* Tugas yang Dikerjakan:
(a) Tolong sebutkan semua gelar yang melekat pada nama Tatang Astarudin dalam teks tentang wakaf di bawah.
(b) Menurut teks tentang wakaf, apa alasan BWI mendorong IAIN Syekh Nurjati Cirebon membentuk lembaga wakaf di kampusnya? Jelaskan dalam satu sampai tiga kalimat.
(c) Dalam teks tentang wakaf, zakat disamakan dengan jenis pengeluaran apa dalam ekonomi?

* Halaman:
Dr. H. Tatang Astarudin, S.Ag., S.H., M.Si atas nama Badan Wakaf Indonesia (BWI) mendorong Institut Agama Islam Negeri (IAIN) Syekh Nurjati Cirebon untuk membentuk lembaga wakaf di kampus setempat. Pasalnya, menurut Divisi Pendataan, Sertifikasi, dan Ruislagh BWI, Tatang Astarudin, IAIN Syekh Nurjati Cirebon memiliki potensi yang sangat besar untuk memperoleh dan mengelola dana tersebut.Sehingga, kata dia, jika kampus keagamaan negeri satu-satunya di wilayah III Cirebon ini dapat mengelolanya, maka wakaf tersebut akan menjadi dana abadi yang bisa mendukung visi misi dan kegiatan di IAIN Syekh Nurjati Cirebon. “Wakaf ini kan sifatnya abadi. Capital expenditure (belanja modal) dalam ekonomi, kalau zakat itu operational expenditure (pengeluaran operasional).

* Bahan yang Disediakan:
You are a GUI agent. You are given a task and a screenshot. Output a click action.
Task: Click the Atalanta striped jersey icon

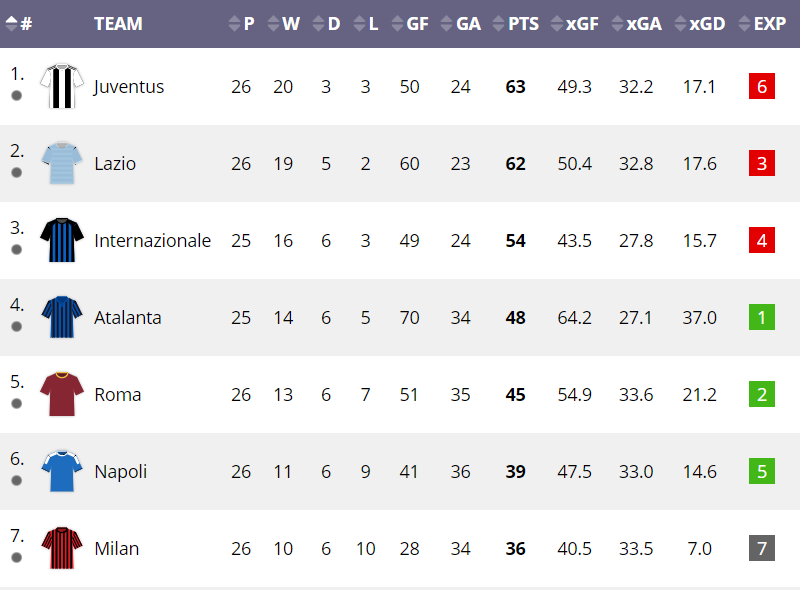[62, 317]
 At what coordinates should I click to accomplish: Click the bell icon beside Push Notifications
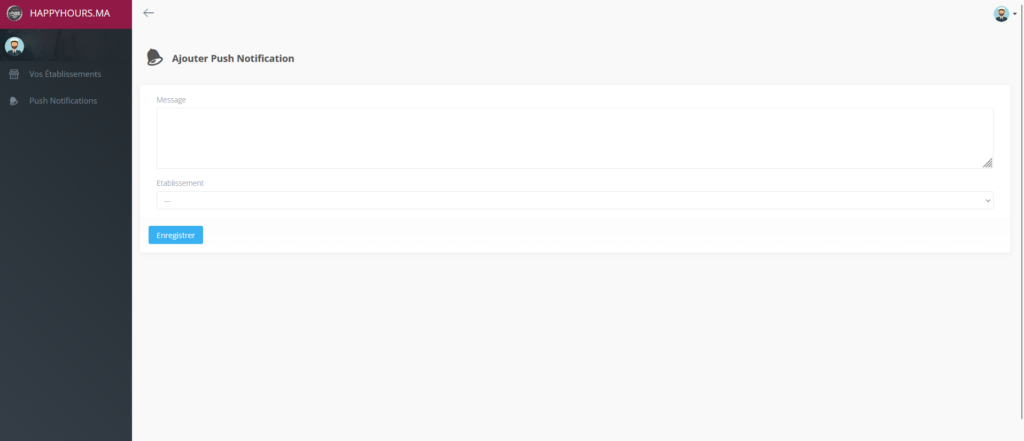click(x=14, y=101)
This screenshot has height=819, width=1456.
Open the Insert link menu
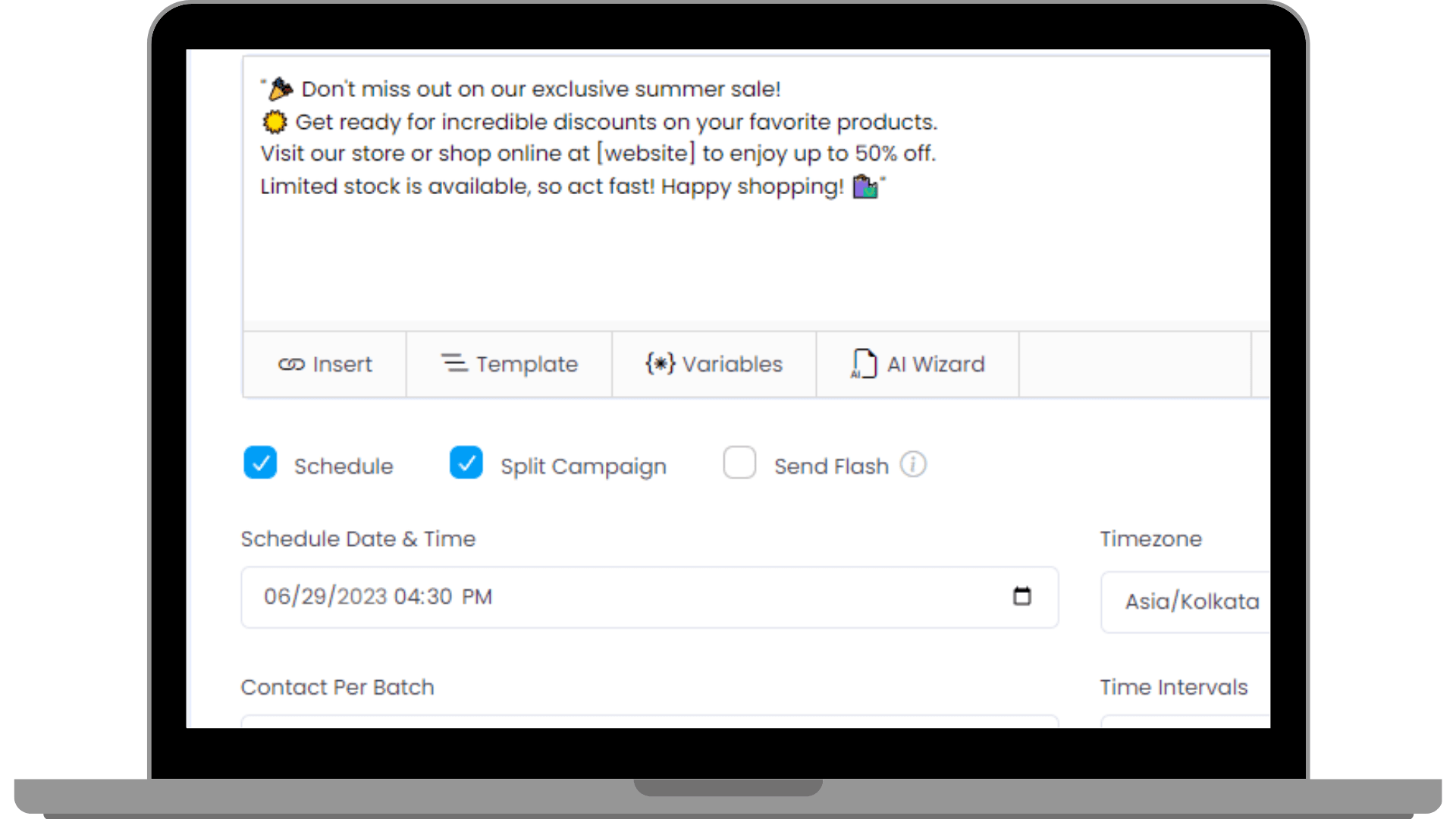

--

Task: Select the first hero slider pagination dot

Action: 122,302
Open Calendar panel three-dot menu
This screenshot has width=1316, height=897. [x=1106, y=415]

---

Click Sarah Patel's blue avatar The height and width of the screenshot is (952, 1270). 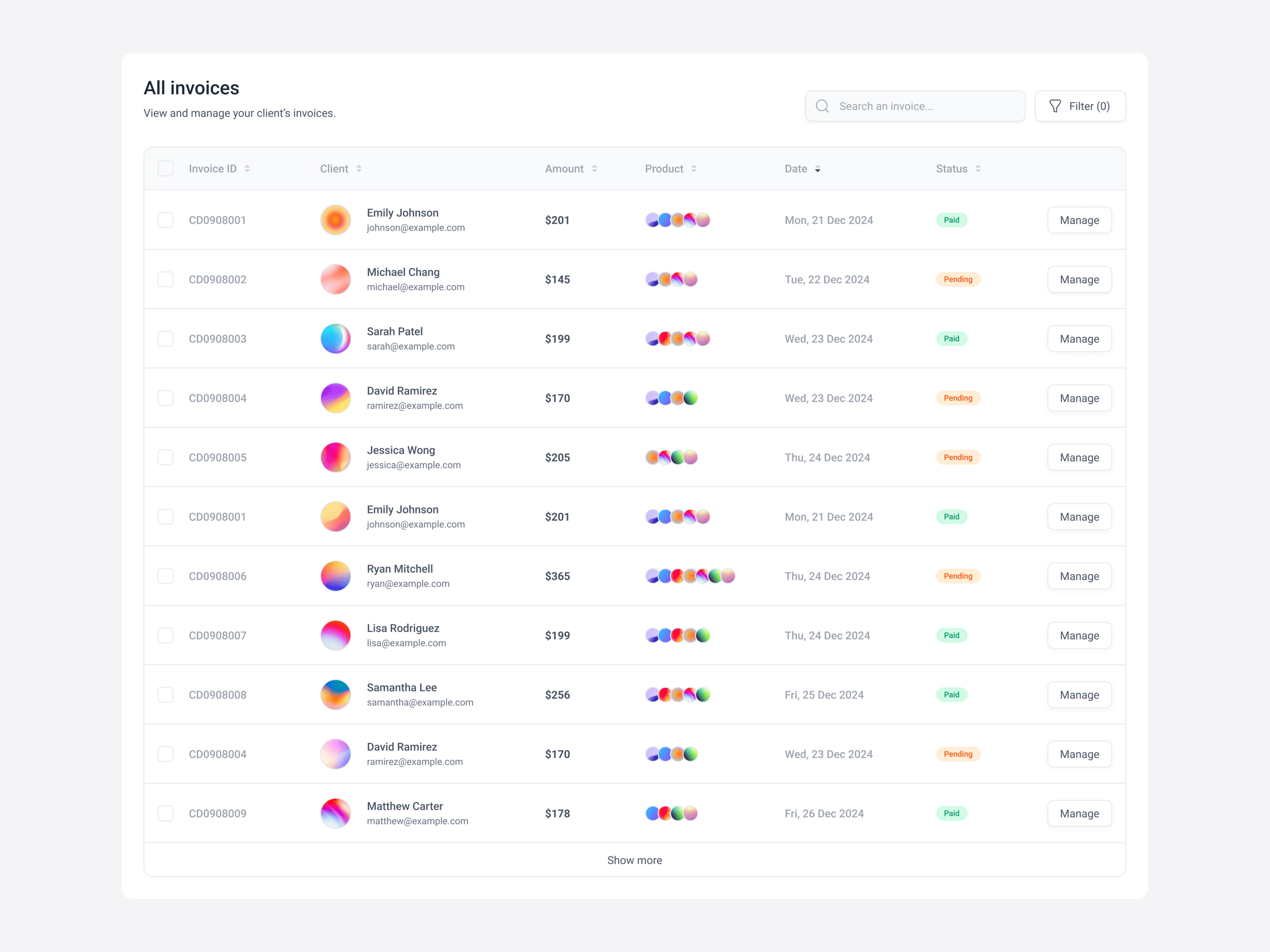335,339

* Jawaban Tugas:
(a) Dr., H., S.Ag., S.H., dan M.Si.

(b) IAIN Syekh Nurjati Cirebon dinilai memiliki potensi yang sangat besar untuk memperoleh dan mengelola dana wakaf. Jika kampus ini dapat mengelolanya, wakaf tersebut akan menjadi dana abadi yang bisa mendukung visi, misi, dan kegiatan kampus.

(c) Operational expenditure (pengeluaran operasional).